**所示原文:**
↓

摘要 非约束环境下人脸图像具有背景复杂、尺度分布广泛等特点,当前检测器在标签分配和特征提取方面分别存在人脸匹配锚点数量不均衡和卷积核增长视野受限的问题,导致网络难以进行细粒度优化.针对上述问题,文中提出基于锚点损失优化的细粒度人脸检测方法(Fine-Grained Face Detection Method Based on Anchor Loss Optimization, FALO).首先,分析人脸匹配锚点数量与损失的关系,提出锚点损失优化算法,细粒度地调整训练中分类与定位损失.然后,设计上下文特征融合模块,在背景中有效提取多尺度特征.最后,综合考虑卷积神经网络和自注意力机制,构造自注意力辅助分支,补充检测器感受野的同时提高对不同纵横比人脸的注意力.在多个数据集上的实验表明,FALO可兼顾实时计算效率和高精度检测,在困难样本挖掘中具有一定优势.
Abstract:In unconstrained environments, face images exhibit the characteristics of complex backgrounds and varying scales. Current face detectors suffer from an imbalanced number of anchors matched to the faces in label assignment and the receptive field growth limited by convolutional kernels in feature extraction. These issues lead to the difficulty of fine-grained optimization of the network. To address these issues, a fine-grained face detection method based on anchor loss optimization(FALO) is proposed. First, the relationship between the number of anchors matched to the faces and the loss is analyzed, and an anchor loss optimization algorithm is introduced to fine-tune the classification and localization loss during training. Second, a context feature fusion module is designed to effectively extract multi-scale features from the background. Finally, convolutional neural networks and self-attention mechanisms are considered comprehensively, and a self-attention auxiliary branch is constructed to supplement the receptive field of the detector and improve the attention to faces with different aspect ratios. Experiments on multiple datasets demonstrate that FALO achieves both real-time computational efficiency and high-precision detection, and it exhibits certain advantages in hard sample mining.

↑

**本题材料:**

↓

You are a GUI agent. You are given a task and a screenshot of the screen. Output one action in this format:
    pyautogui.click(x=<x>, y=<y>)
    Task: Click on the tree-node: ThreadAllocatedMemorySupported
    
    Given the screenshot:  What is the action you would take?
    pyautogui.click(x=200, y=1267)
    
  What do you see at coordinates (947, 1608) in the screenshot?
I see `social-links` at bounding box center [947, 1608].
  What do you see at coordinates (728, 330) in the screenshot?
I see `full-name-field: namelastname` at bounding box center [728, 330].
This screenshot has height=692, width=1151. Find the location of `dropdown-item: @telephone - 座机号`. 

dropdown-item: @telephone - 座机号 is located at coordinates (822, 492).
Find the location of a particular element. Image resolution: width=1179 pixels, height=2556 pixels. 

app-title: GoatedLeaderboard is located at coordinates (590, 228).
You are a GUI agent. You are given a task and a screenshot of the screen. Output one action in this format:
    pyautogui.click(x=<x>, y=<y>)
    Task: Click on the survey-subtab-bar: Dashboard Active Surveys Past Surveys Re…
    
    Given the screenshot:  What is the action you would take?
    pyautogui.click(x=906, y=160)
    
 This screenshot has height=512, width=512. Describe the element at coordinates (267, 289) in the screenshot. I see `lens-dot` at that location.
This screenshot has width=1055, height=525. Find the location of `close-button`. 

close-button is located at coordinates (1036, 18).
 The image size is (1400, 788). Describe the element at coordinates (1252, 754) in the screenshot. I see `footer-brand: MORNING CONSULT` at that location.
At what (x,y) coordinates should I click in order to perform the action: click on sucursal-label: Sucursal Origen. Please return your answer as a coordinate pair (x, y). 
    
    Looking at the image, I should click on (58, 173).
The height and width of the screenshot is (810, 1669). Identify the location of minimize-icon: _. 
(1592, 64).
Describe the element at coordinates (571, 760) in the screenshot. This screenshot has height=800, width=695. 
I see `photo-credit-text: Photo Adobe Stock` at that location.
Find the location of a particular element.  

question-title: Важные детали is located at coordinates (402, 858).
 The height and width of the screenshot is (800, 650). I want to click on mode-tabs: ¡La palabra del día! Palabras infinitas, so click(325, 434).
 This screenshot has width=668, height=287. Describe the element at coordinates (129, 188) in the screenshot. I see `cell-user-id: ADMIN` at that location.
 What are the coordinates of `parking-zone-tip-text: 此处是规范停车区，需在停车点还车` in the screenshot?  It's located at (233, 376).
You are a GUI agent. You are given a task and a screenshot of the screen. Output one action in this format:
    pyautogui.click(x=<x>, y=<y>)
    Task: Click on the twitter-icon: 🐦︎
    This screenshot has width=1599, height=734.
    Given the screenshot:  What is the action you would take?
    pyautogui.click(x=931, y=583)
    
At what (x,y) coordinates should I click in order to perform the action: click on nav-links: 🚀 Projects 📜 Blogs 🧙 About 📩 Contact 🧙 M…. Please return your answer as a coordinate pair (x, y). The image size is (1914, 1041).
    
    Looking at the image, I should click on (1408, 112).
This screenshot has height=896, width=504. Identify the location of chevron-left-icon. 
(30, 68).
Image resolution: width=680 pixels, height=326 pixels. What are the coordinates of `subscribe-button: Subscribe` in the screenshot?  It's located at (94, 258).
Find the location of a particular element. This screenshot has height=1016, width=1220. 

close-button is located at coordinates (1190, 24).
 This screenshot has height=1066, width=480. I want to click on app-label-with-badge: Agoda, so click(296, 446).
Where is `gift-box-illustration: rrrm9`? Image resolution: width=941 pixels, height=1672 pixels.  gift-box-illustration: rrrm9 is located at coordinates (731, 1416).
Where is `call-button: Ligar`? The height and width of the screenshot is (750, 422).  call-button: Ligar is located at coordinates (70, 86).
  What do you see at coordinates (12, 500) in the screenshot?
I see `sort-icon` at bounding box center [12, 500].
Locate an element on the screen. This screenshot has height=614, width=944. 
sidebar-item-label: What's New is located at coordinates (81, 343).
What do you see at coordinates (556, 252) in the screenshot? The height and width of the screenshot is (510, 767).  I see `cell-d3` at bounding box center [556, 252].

↑

**练习 1:**
请把人脸检测摘要中以“摘要 非约束环境下”开头的段落改写为要点列表，并保留其主要事实。
**练习 2:**
请照原样重现记录中从含有“This screenshot has height=692, width=1151.”的那一行起、到含有“app-title: GoatedLeaderboard is”的那一行止的全部内容，首尾两行均包括在内。

**作答 1:**
- 问题：非约束环境下的人脸图像背景复杂，尺度分布广泛。当前检测器在标签分配上存在人脸匹配锚点数量不均衡的问题，在特征提取上存在卷积核增长视野受限的问题，导致网络难以进行细粒度优化。
- 方法：提出基于锚点损失优化的细粒度人脸检测方法（FALO）。
  1. 分析人脸匹配锚点数量与损失的关系，提出锚点损失优化算法，细粒度地调整训练中的分类损失与定位损失。
  2. 设计上下文特征融合模块，在背景中有效提取多尺度特征。
  3. 综合考虑卷积神经网络和自注意力机制，构造自注意力辅助分支，补充检测器感受野，同时提高对不同纵横比人脸的注意力。
- 结果：多个数据集上的实验表明，FALO可兼顾实时计算效率和高精度检测，在困难样本挖掘中具有一定优势。

**作答 2:**
This screenshot has height=692, width=1151. Find the location of `dropdown-item: @telephone - 座机号`. 

dropdown-item: @telephone - 座机号 is located at coordinates (822, 492).
Find the location of a particular element. Image resolution: width=1179 pixels, height=2556 pixels. 

app-title: GoatedLeaderboard is located at coordinates (590, 228).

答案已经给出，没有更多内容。